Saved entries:
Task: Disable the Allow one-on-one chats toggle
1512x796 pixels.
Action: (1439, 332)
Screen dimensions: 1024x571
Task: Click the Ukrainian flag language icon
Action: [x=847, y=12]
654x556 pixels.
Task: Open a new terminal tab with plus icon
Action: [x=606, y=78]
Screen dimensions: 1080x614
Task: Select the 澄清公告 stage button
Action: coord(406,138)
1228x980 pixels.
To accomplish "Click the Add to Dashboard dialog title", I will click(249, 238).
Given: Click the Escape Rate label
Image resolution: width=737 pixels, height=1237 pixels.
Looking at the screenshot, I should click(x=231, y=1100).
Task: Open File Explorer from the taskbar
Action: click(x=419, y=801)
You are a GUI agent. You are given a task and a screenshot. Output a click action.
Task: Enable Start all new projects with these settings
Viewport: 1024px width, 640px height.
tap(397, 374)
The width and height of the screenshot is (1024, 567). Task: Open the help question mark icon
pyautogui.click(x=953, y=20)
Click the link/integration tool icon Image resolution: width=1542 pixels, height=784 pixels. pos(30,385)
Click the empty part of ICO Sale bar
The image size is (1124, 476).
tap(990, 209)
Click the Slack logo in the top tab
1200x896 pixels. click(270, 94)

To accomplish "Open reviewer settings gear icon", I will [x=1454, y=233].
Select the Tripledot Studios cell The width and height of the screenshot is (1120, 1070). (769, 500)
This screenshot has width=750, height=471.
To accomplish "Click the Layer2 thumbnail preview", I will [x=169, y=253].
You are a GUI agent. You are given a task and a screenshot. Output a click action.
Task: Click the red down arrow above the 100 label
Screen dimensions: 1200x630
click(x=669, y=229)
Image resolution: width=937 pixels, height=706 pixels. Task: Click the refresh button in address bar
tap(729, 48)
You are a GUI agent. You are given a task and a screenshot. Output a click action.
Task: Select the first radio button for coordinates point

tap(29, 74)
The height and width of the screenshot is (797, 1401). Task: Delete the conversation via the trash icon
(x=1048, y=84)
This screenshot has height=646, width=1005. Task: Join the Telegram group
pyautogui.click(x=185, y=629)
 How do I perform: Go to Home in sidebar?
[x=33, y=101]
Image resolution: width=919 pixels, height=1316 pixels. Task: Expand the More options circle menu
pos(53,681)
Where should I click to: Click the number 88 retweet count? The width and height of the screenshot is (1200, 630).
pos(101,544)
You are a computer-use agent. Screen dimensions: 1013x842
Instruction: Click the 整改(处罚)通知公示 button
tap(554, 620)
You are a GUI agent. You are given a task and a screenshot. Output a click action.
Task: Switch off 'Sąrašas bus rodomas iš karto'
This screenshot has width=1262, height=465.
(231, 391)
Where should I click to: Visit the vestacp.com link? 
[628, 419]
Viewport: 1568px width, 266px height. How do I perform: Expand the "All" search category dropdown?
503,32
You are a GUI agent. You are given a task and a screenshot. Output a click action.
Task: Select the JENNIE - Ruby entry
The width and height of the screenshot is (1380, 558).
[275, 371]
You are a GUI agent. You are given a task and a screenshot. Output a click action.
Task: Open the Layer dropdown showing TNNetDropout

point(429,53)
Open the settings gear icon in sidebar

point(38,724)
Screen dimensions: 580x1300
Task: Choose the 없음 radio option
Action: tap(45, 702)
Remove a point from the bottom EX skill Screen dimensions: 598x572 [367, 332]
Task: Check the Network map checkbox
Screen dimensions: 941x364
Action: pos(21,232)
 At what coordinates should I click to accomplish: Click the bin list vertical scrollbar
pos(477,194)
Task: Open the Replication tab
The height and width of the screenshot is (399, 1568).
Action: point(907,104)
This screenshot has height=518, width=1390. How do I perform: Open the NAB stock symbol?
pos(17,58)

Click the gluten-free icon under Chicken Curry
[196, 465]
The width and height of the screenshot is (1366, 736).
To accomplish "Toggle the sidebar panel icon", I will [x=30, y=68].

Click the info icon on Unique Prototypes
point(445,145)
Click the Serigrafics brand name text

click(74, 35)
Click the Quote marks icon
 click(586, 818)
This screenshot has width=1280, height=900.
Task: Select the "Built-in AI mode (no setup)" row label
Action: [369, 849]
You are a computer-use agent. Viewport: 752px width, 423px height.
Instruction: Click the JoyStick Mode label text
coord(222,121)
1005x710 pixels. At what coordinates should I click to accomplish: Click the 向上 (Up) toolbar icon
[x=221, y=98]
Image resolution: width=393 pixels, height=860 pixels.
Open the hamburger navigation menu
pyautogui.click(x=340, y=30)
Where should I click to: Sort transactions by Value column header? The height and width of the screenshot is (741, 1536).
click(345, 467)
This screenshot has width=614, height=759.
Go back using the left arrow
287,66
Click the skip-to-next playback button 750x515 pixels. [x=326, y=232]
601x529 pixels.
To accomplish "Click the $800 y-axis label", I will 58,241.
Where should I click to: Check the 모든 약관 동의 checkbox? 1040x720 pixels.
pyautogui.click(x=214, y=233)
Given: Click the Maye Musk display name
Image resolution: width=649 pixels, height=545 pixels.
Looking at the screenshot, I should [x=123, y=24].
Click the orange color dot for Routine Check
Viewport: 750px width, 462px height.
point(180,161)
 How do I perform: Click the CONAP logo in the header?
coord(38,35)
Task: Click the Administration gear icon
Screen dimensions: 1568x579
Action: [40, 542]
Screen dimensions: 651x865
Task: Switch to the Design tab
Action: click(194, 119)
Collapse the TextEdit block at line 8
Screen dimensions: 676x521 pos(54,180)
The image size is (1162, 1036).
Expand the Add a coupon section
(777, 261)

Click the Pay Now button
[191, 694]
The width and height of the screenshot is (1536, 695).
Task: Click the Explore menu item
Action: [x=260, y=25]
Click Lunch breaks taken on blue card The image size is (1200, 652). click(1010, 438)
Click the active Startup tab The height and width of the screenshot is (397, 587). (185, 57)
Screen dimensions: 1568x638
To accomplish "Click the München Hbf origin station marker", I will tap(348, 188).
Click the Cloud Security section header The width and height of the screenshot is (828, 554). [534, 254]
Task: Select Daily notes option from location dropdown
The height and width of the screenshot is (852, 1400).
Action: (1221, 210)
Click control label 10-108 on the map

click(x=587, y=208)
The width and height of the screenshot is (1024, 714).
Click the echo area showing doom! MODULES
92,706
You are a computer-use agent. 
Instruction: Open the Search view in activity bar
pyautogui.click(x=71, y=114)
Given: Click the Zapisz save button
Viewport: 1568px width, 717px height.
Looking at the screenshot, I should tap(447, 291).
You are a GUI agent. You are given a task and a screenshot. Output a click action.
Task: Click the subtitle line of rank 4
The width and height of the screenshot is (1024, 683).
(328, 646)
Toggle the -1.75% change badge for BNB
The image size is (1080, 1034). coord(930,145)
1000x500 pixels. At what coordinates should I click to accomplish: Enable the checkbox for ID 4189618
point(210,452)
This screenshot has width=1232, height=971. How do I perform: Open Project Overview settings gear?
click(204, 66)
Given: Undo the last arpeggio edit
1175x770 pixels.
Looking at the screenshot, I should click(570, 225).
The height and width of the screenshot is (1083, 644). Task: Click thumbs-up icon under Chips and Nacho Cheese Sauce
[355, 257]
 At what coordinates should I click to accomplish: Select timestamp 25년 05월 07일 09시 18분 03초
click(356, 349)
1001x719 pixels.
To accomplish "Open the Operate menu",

INSTRUCTIONS FOR THE TASK: Print all the data exactly.

RESPONSE:
Task: Disable the Allow one-on-one chats toggle
1512x796 pixels.
Action: (1439, 332)
Screen dimensions: 1024x571
Task: Click the Ukrainian flag language icon
Action: [x=847, y=12]
654x556 pixels.
Task: Open a new terminal tab with plus icon
Action: [x=606, y=78]
Screen dimensions: 1080x614
Task: Select the 澄清公告 stage button
Action: coord(406,138)
1228x980 pixels.
To accomplish "Click the Add to Dashboard dialog title", I will click(249, 238).
Given: Click the Escape Rate label
Image resolution: width=737 pixels, height=1237 pixels.
Looking at the screenshot, I should click(x=231, y=1100).
Task: Open File Explorer from the taskbar
Action: click(x=419, y=801)
You are a GUI agent. You are given a task and a screenshot. Output a click action.
Task: Enable Start all new projects with these settings
Viewport: 1024px width, 640px height.
tap(397, 374)
The width and height of the screenshot is (1024, 567). Task: Open the help question mark icon
pyautogui.click(x=953, y=20)
Click the link/integration tool icon Image resolution: width=1542 pixels, height=784 pixels. pos(30,385)
Click the empty part of ICO Sale bar
The image size is (1124, 476).
tap(990, 209)
Click the Slack logo in the top tab
1200x896 pixels. click(270, 94)

To accomplish "Open reviewer settings gear icon", I will [x=1454, y=233].
Select the Tripledot Studios cell The width and height of the screenshot is (1120, 1070). (769, 500)
This screenshot has width=750, height=471.
To accomplish "Click the Layer2 thumbnail preview", I will [x=169, y=253].
You are a GUI agent. You are given a task and a screenshot. Output a click action.
Task: Click the red down arrow above the 100 label
Screen dimensions: 1200x630
click(x=669, y=229)
Image resolution: width=937 pixels, height=706 pixels. Task: Click the refresh button in address bar
tap(729, 48)
You are a GUI agent. You are given a task and a screenshot. Output a click action.
Task: Select the first radio button for coordinates point

tap(29, 74)
The height and width of the screenshot is (797, 1401). Task: Delete the conversation via the trash icon
(x=1048, y=84)
This screenshot has height=646, width=1005. Task: Join the Telegram group
pyautogui.click(x=185, y=629)
 How do I perform: Go to Home in sidebar?
[x=33, y=101]
Image resolution: width=919 pixels, height=1316 pixels. Task: Expand the More options circle menu
pos(53,681)
Where should I click to: Click the number 88 retweet count? The width and height of the screenshot is (1200, 630).
pos(101,544)
You are a computer-use agent. Screen dimensions: 1013x842
Instruction: Click the 整改(处罚)通知公示 button
tap(554, 620)
You are a GUI agent. You are given a task and a screenshot. Output a click action.
Task: Switch off 'Sąrašas bus rodomas iš karto'
This screenshot has width=1262, height=465.
(231, 391)
Where should I click to: Visit the vestacp.com link? 
[628, 419]
Viewport: 1568px width, 266px height. How do I perform: Expand the "All" search category dropdown?
503,32
You are a GUI agent. You are given a task and a screenshot. Output a click action.
Task: Select the JENNIE - Ruby entry
The width and height of the screenshot is (1380, 558).
[275, 371]
You are a GUI agent. You are given a task and a screenshot. Output a click action.
Task: Open the Layer dropdown showing TNNetDropout

point(429,53)
Open the settings gear icon in sidebar

point(38,724)
Screen dimensions: 580x1300
Task: Choose the 없음 radio option
Action: tap(45, 702)
Remove a point from the bottom EX skill Screen dimensions: 598x572 [367, 332]
Task: Check the Network map checkbox
Screen dimensions: 941x364
Action: pos(21,232)
 At what coordinates should I click to accomplish: Click the bin list vertical scrollbar
pos(477,194)
Task: Open the Replication tab
The height and width of the screenshot is (399, 1568).
Action: point(907,104)
This screenshot has height=518, width=1390. How do I perform: Open the NAB stock symbol?
pos(17,58)

Click the gluten-free icon under Chicken Curry
[196, 465]
The width and height of the screenshot is (1366, 736).
To accomplish "Toggle the sidebar panel icon", I will [x=30, y=68].

Click the info icon on Unique Prototypes
point(445,145)
Click the Serigrafics brand name text

click(74, 35)
Click the Quote marks icon
 click(586, 818)
This screenshot has width=1280, height=900.
Task: Select the "Built-in AI mode (no setup)" row label
Action: [369, 849]
You are a computer-use agent. Viewport: 752px width, 423px height.
Instruction: Click the JoyStick Mode label text
coord(222,121)
1005x710 pixels. At what coordinates should I click to accomplish: Click the 向上 (Up) toolbar icon
[x=221, y=98]
Image resolution: width=393 pixels, height=860 pixels.
Open the hamburger navigation menu
pyautogui.click(x=340, y=30)
Where should I click to: Sort transactions by Value column header? The height and width of the screenshot is (741, 1536).
click(345, 467)
This screenshot has width=614, height=759.
Go back using the left arrow
287,66
Click the skip-to-next playback button 750x515 pixels. [x=326, y=232]
601x529 pixels.
To accomplish "Click the $800 y-axis label", I will 58,241.
Where should I click to: Check the 모든 약관 동의 checkbox? 1040x720 pixels.
pyautogui.click(x=214, y=233)
Given: Click the Maye Musk display name
Image resolution: width=649 pixels, height=545 pixels.
Looking at the screenshot, I should [x=123, y=24].
Click the orange color dot for Routine Check
Viewport: 750px width, 462px height.
point(180,161)
 How do I perform: Click the CONAP logo in the header?
coord(38,35)
Task: Click the Administration gear icon
Screen dimensions: 1568x579
Action: [40, 542]
Screen dimensions: 651x865
Task: Switch to the Design tab
Action: click(194, 119)
Collapse the TextEdit block at line 8
Screen dimensions: 676x521 pos(54,180)
The image size is (1162, 1036).
Expand the Add a coupon section
(777, 261)

Click the Pay Now button
[191, 694]
The width and height of the screenshot is (1536, 695).
Task: Click the Explore menu item
Action: [x=260, y=25]
Click Lunch breaks taken on blue card The image size is (1200, 652). click(1010, 438)
Click the active Startup tab The height and width of the screenshot is (397, 587). (185, 57)
Screen dimensions: 1568x638
To accomplish "Click the München Hbf origin station marker", I will tap(348, 188).
Click the Cloud Security section header The width and height of the screenshot is (828, 554). [534, 254]
Task: Select Daily notes option from location dropdown
The height and width of the screenshot is (852, 1400).
Action: (1221, 210)
Click control label 10-108 on the map

click(x=587, y=208)
The width and height of the screenshot is (1024, 714).
Click the echo area showing doom! MODULES
92,706
You are a computer-use agent. 
Instruction: Open the Search view in activity bar
pyautogui.click(x=71, y=114)
Given: Click the Zapisz save button
Viewport: 1568px width, 717px height.
Looking at the screenshot, I should tap(447, 291).
You are a GUI agent. You are given a task and a screenshot. Output a click action.
Task: Click the subtitle line of rank 4
The width and height of the screenshot is (1024, 683).
(328, 646)
Toggle the -1.75% change badge for BNB
The image size is (1080, 1034). coord(930,145)
1000x500 pixels. At what coordinates should I click to accomplish: Enable the checkbox for ID 4189618
point(210,452)
This screenshot has width=1232, height=971. How do I perform: Open Project Overview settings gear?
click(204, 66)
Given: Undo the last arpeggio edit
1175x770 pixels.
Looking at the screenshot, I should click(570, 225).
The height and width of the screenshot is (1083, 644). Task: Click thumbs-up icon under Chips and Nacho Cheese Sauce
[355, 257]
 At what coordinates should I click to accomplish: Select timestamp 25년 05월 07일 09시 18분 03초
click(356, 349)
1001x719 pixels.
To accomplish "Open the Operate menu",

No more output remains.